It's one of those times when nature simply takes your breath away: a lonely landscape perfectly framed under a semi-circular aura, only unlike most rainbows, this time there's almost no colour.
The phenomenon is known as a fog bow, and just like a regular rainbow, it occurs when sunlight shines through water droplets. But because fog droplets are smaller than rain droplets, a lot of the colour is lost.
The fog bow pictured above was snapped in the Red Rock Lakes National Wildlife Refuge by James Perdue of the US Fish & Wildlife Service. To see one for yourself, you need to be standing with the Sun behind you, looking into a bank of fog.
"The Sun's light is still refracted by the water particles, but to a much lesser extent due to the water droplets being so small," explains STV weather presenter Sean Batty.
"There will be some colours within a fog bow, although they will be so weak that our eyes don't pick it up."
As NASA explains, the shape of a fog bow is formed by the droplets that are at the right angle to divert sunlight back into your eyes.

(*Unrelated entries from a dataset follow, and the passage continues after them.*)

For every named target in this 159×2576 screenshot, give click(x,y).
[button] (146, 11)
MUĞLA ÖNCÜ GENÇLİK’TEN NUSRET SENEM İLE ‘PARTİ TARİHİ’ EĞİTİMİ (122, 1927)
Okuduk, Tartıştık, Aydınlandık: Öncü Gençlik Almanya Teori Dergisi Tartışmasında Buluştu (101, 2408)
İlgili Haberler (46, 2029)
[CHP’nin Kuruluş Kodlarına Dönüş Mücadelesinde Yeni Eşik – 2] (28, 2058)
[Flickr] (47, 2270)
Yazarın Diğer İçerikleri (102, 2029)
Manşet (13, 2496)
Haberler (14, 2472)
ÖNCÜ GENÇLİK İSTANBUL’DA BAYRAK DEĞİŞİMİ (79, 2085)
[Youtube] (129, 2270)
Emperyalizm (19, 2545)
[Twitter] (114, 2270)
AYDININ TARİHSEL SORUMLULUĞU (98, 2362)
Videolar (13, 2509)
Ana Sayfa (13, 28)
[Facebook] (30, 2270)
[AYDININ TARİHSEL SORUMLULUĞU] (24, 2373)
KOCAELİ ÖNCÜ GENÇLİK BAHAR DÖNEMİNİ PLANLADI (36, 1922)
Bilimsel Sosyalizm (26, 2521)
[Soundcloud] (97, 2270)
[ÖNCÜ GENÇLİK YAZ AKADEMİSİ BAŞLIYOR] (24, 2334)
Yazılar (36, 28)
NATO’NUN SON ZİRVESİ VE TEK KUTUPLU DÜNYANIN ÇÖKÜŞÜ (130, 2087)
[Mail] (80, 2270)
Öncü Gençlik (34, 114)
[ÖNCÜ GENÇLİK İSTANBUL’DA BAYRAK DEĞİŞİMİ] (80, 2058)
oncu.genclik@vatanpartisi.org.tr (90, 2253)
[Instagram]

Whereas water droplets act like small prisms, producing all the colours of the rainbow, the fog droplets – which can be hundreds of times smaller – process light in a different way.
The main difference is the diffraction the fog causes, where the light is scattered more than it's reflected, leaving only the brightest parts of the pattern: the white fog bow.
The same process also makes fog bows much wider in shape than rainbows, though they're usually not quite as big overall.
For the perfect fog bow, you need a fog bank that's relatively diffused and thin, as this allows the light to pass through the droplets in the first place.
One of the most dramatic fog bows we've seen was shot on Rannoch Moor in Scotland by photographer Melvin Nicholson this week.
Like fog bows, there are some other lesser-known water-and-light phenomena to look out for as well.
A glory is created by sunlight and droplets in mist or clouds, where the saturation of the colours is somewhere between a rainbow and a fog bow.
If you're up in the skies, also look out for a cloudbow, created in just the same way as a fog bow, but viewed from above.
Then there's the moonbow, a rainbow illuminated by the Moon rather than the Sun. The water droplets are the same size as in a rainbow, but the light source isn't as bright, which is why moonbows are much fainter and often appear white, just like the fog bow.
And just this week a rare circular rainbow was also caught on camera in the UK, with the right conditions making for a stunning bow fully extending through 360 degrees.
All of these bows can take the breath away, and if you're lucky enough to see them, at the time you'll probably be more struck by the surreal nature of the moment than the actual science behind it:
"It's an amazing thing to witness," Nicholson told the BBC about the fog bow he captured. "It was just beyond magical and one of those days that you'll remember for a long time to come."